Potential difference and power
What "voltage" really means
- A 240 V supply is dangerous; a 1.5 V cell is harmless.
- The difference is the energy each coulomb of charge carries.
- That energy-per-charge is the potential difference.
Potential difference
- p.d. is the energy transferred per unit charge: $V = \dfrac{W}{Q}$.
- Unit: the volt, $1\ \text{V} = 1\ \dfrac{\text{J}}{\text{C}}$.
Potential difference is the energy transferred per unit:
$V = \dfrac{W}{Q}$ — energy per unit charge, in joules per coulomb (volts).
One volt equals one joule per ____.
$1\ \text{V} = 1\ \dfrac{\text{J}}{\text{C}}$ — one joule of energy moved per coulomb of charge.
e.m.f. vs p.d.
- e.m.f. = energy a source gives to each coulomb.
- p.d. = energy a coulomb gives up to a component. Same unit, opposite roles.
Both e.m.f. and potential difference are measured in volts.
Yes — both are energy per unit charge (J/C). The difference is whether energy is given to, or taken from, the charge.
Electrical power
- Combining $V = \dfrac{W}{Q}$ and $I = \dfrac{Q}{t}$ gives $P = VI$.
- Energy transferred in a time is $E = Pt$.
A device runs at $12\ \text{V}$ and draws $2.0\ \text{A}$. What is its power?
$P = VI = 12 \times 2.0 = 24\ \text{W}$.
Three forms of power
- With Ohm's law ($V = IR$): $P = VI = I^{2}R = \dfrac{V^{2}}{R}$.
- Choose the form that uses the quantities you already know.
Which form of electrical power uses only the voltage and the resistance?
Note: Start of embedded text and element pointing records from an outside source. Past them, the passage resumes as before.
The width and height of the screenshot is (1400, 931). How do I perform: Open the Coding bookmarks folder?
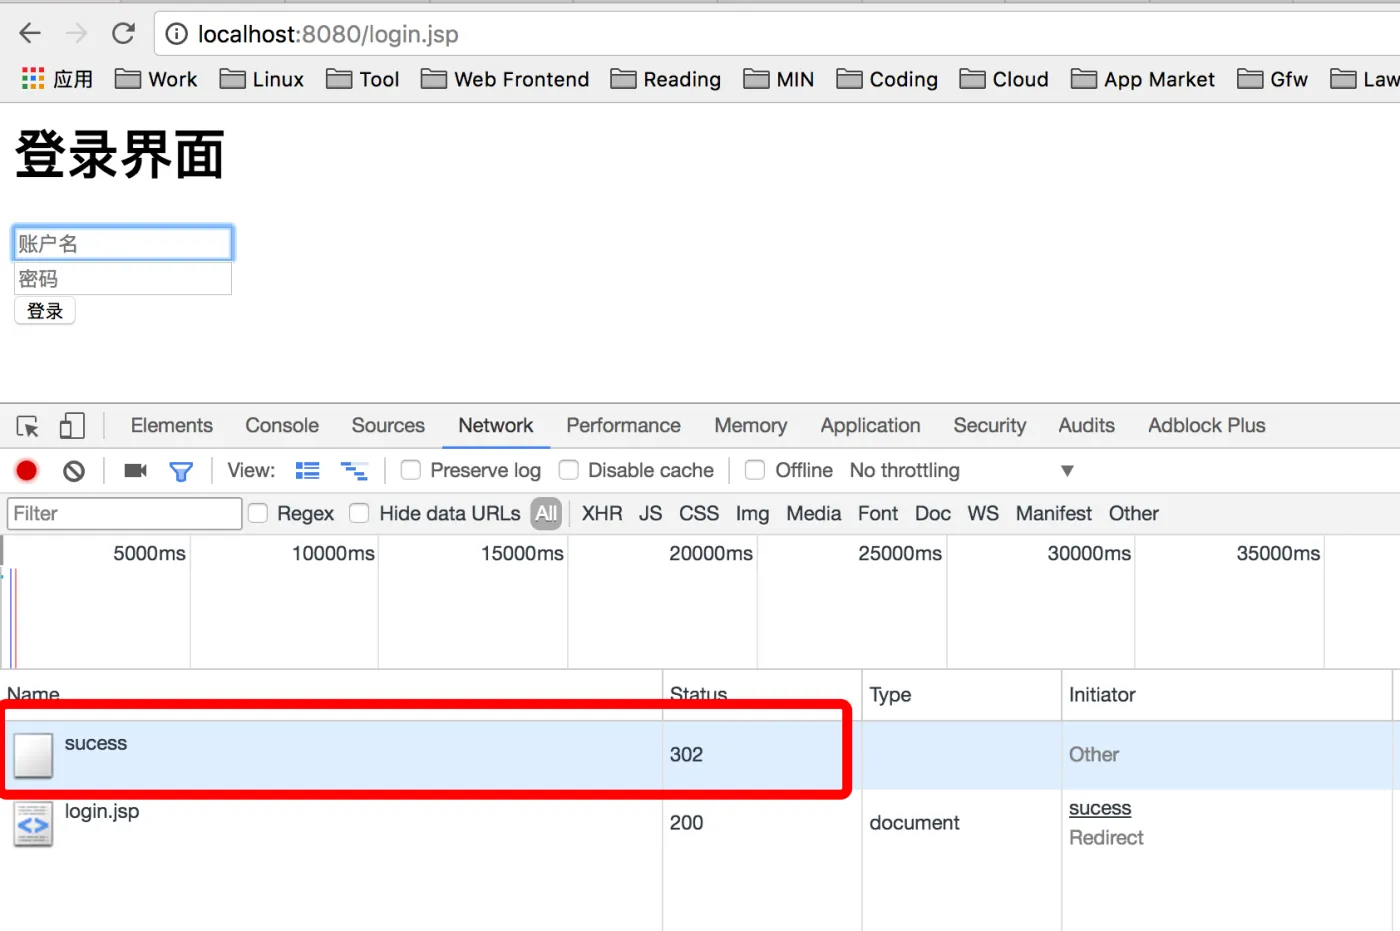click(887, 79)
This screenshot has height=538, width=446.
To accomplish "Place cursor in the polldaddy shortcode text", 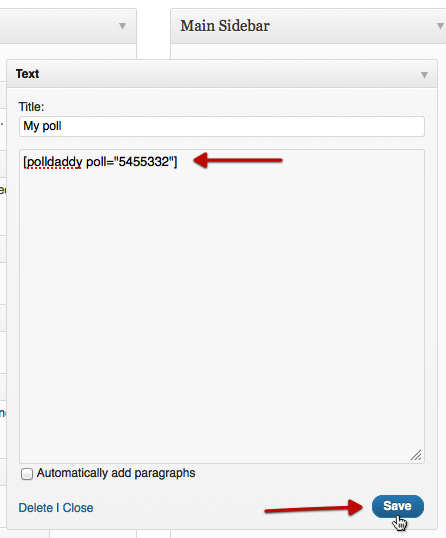I will pos(100,162).
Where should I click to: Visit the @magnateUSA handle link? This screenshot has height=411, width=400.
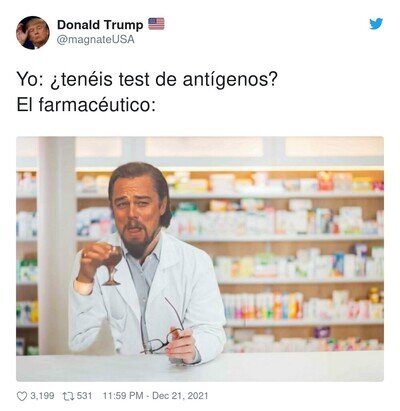pos(96,39)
$P = \dfrac{V^{2}}{R}$ needs only $V$ and $R$ — handy when you do not know the current.
A $100\ \text{W}$ lamp is on for $60\ \text{s}$. How much energy does it transfer?
$E = Pt = 100 \times 60 = 6000\ \text{J}$.
You've got it
- p.d. is energy per charge: $V = \dfrac{W}{Q}$ (volt = joule per coulomb)
- e.m.f. is energy given to charge by the source; p.d. is energy given up by charge
- power $P = VI = I^{2}R = \dfrac{V^{2}}{R}$; energy $E = Pt$